Former Massachusetts Gov. Jane Swift to Hand Over Reins as LearnLaunch Prez; NACUBO and Nellie Mae Ed Foundation Leaders also Plan to Step Down

By John O. Harney

Comings and Goings …

Jane Swift

LearnLaunch Executive Director and President Jane Swift announced she will step away from the day-to-day leadership of the nonprofit educational technology group she has led since 2019 and become its board president and senior advisor. She will be succeeded as executive director by Kate Donaghey, who has served as executive vice president of policy at LearnLaunch and was budget & policy director for Massachusetts Sen. Joan M. Menard, when Menard was assistant majority leader and chair of NEBHE. Swift spent 15 years in Massachusetts state government as a state senator, lieutenant governor and governor from 2001 to 2003. For several years, NEJHE was a media sponsor of major LearnLaunch conferences and featured a 2020 Q&A with Swift about her insights on higher education and technology. The LearnLaunch Board will continue to be chaired by education innovator Michael Horn.

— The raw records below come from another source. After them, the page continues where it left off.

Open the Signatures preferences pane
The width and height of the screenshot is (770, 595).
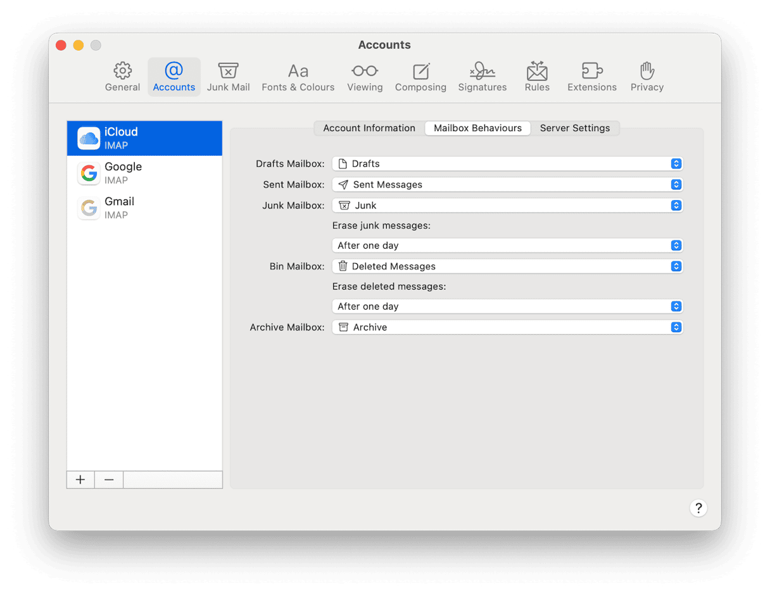[482, 77]
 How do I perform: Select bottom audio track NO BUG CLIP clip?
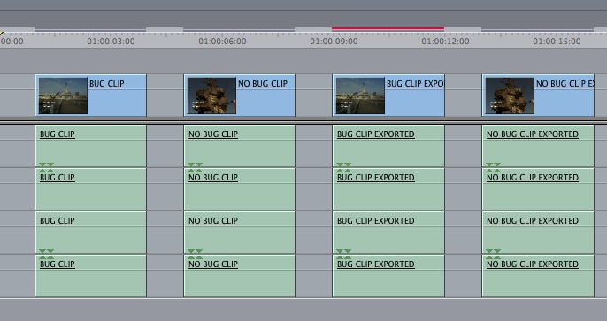click(x=239, y=276)
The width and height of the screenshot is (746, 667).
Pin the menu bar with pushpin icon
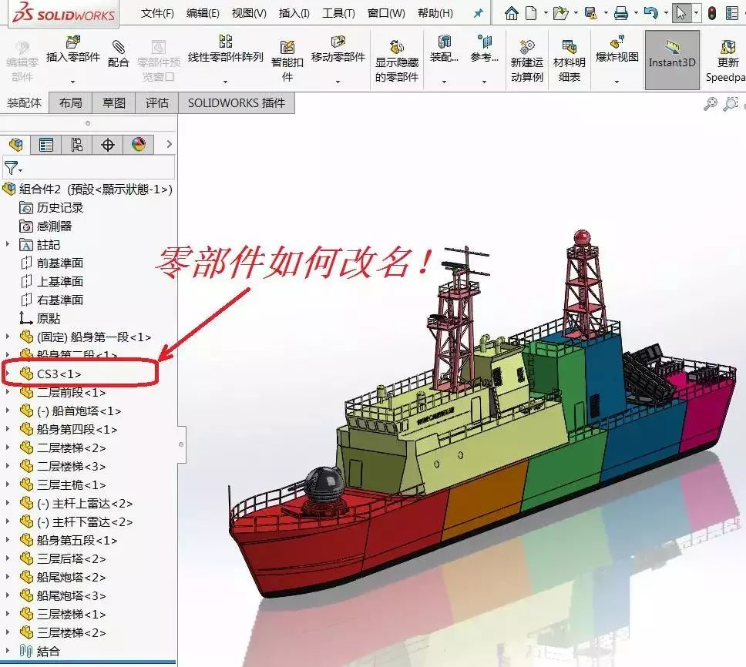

National Association of College and University Business Officers (NACUBO) President and CEO Susan Whealler announced she will retire at the end of this month to focus on her health. The first female CEO of the national higher ed financial group, Whealler shared insights about higher education alliances and mergers on an expert panel NEBHE convened in 2019 about “The Future of Higher Education and the Economy: Lessons Learned from the Last Recession.”

Gislaine N. Ngounou

Nellie Mae Education Foundation Interim President and CEO Gislaine N. Ngounou said she will leave the foundation in December. Among other things, she implemented the foundation’s new strategy focused on advancing racial equity in public education and secured investment, aimed at addressing anti-Black racism and Covid-19 relief efforts. Before joining the foundation, Ngounou was the chief program officer for Virginia-based Phi Delta Kappa International, a professional organization for educators. She also previously worked for Hartford Public Schools.

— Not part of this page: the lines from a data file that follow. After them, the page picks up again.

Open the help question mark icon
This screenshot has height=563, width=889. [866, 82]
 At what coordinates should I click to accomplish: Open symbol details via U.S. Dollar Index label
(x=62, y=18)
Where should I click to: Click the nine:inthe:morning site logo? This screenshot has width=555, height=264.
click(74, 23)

Brian Norman, the inaugural dean of the Gwen Ifill College of Media, Arts and Humanities at Simmons University, was named vice president for academic affairs at Antioch College in Yellow Springs, Ohio. A visiting practitioner at the Harvard University Graduate School of Education, Norman has taught and published on African American and 20th century literature.

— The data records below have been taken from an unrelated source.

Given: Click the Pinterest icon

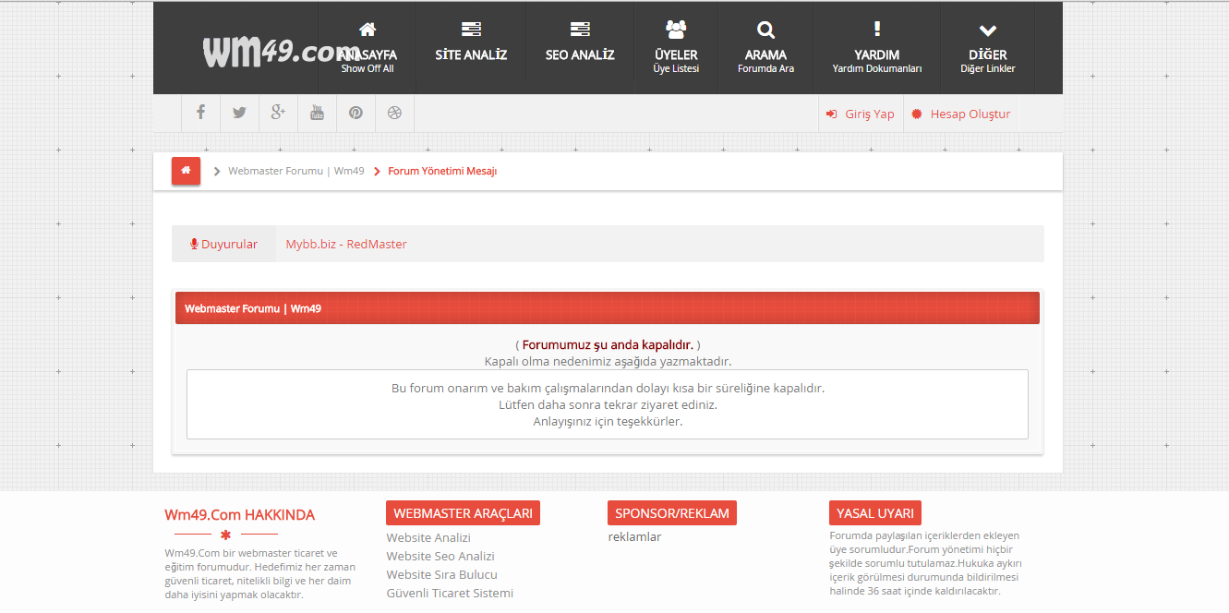Looking at the screenshot, I should [355, 113].
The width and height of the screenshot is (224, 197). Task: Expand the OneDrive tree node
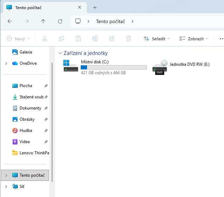(6, 63)
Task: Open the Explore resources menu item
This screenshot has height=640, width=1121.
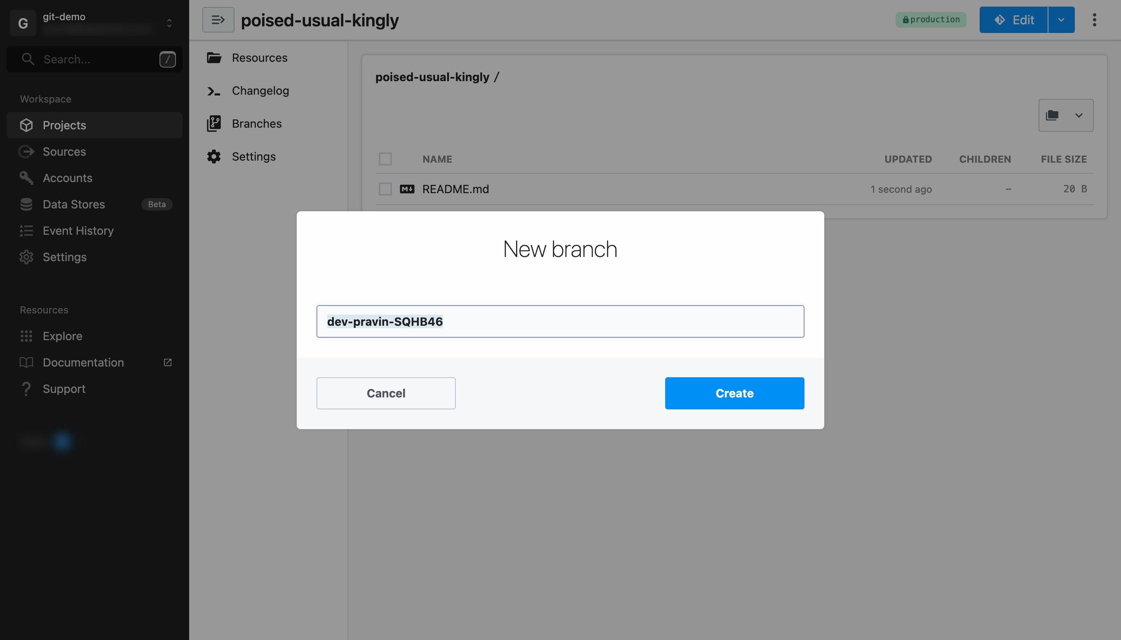Action: (x=62, y=336)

Jeannine Diddle Uzzi, recently provost and executive vice president for academic affairs at the University of Southern Maine, was named the first institutional vice president of academic affairs at Adler University, where she will oversee the Adler’s Chicago, Vancouver and online campuses.

Sacred Heart University named Maurice Nelson as its new chief diversity & inclusion officer. Nelson is the former director of diversity, equity and inclusion at the Yale School of Nursing.

Bates College appointed Tracey A. Reeves, a former Washington Post reporter and current associate vice president for research and academic communications at Georgia Institute of Technology, to be vice president for communications and marketing at the private Maine college, effective Sept. 12.

Diana Szynal began as president of the Springfield Regional Chamber in Massachusetts, after serving as executive director of the Franklin County Chamber of Commerce and a municipal specialist for the Hampshire Council of Governments.